OUR OPINION: Smile at the legend, reflect on the man
"When the legend becomes fact," says a newsman in a classic movie, "print the legend."
Not any more.
These days, not only would the fact be televised upon exposure of the legend, so too would the speculation, the interviews with the legend's ex-wives and the exclusive videotape from the night it all came down.
And isn't that one reason why we're still mourning John F. Kennedy today?
For Kennedy was the last of the "Marble Men," the leaders whose images seemed as clean and heroic as those of statues of generals on horseback.
The Kennedy image was one of vibrancy and youth. In reality, the president "suffered from more ailments, was in far greater pain and was taking many more medications than the public knew at the time," The New York Times reported in 2002.
The Kennedy image was one of faithfulness in marriage. In reality ... well, we all now know what the reality involved.
Clearly, part of America's nostalgia for Camelot is our longing for the days when our leaders lacked feet of clay.
And yet ...
Would we ever really want to go back?
When children grow up, it's not just that they learn the truth about Santa Claus. They learn the truth about their parents, too. And about their country, their planet and maybe even themselves.
We're a fallen species. And for five decades, starting with the assassination of JFK, we've had our noses ground into that fact.

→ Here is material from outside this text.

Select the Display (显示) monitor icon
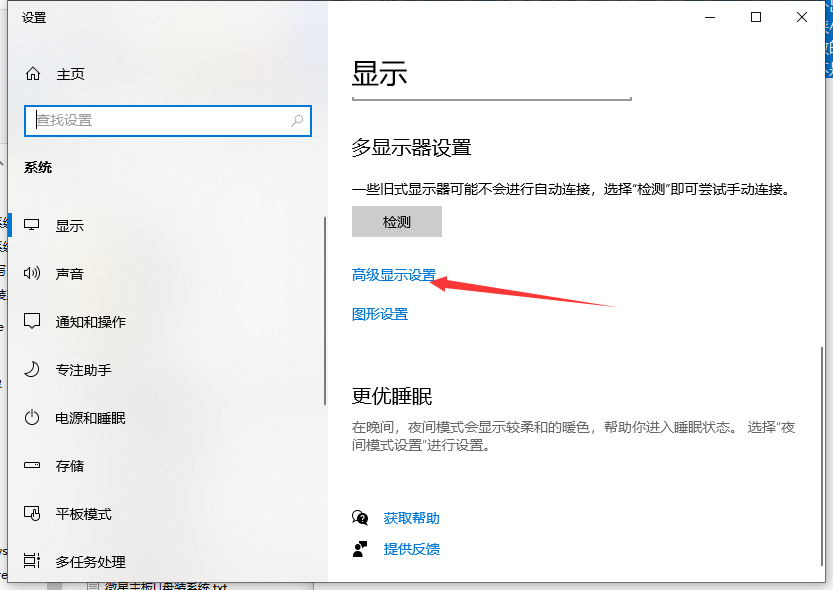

Still, adulthood has its rewards, including (if you're lucky) friendship with your parents and rich wonder at the world. The valleys are low. But the Rocky Mountain peaks can be high -- high enough, at least, so that returning to the fingerpainted hills of childhood has little appeal.
As for Kennedy ...
Kennedy the legend is inspiring in his fatherly way. But Kennedy the man is enlightening -- flawed, brazen, keeping up appearances despite personal struggle and physical pain. As is our nation. As are we all.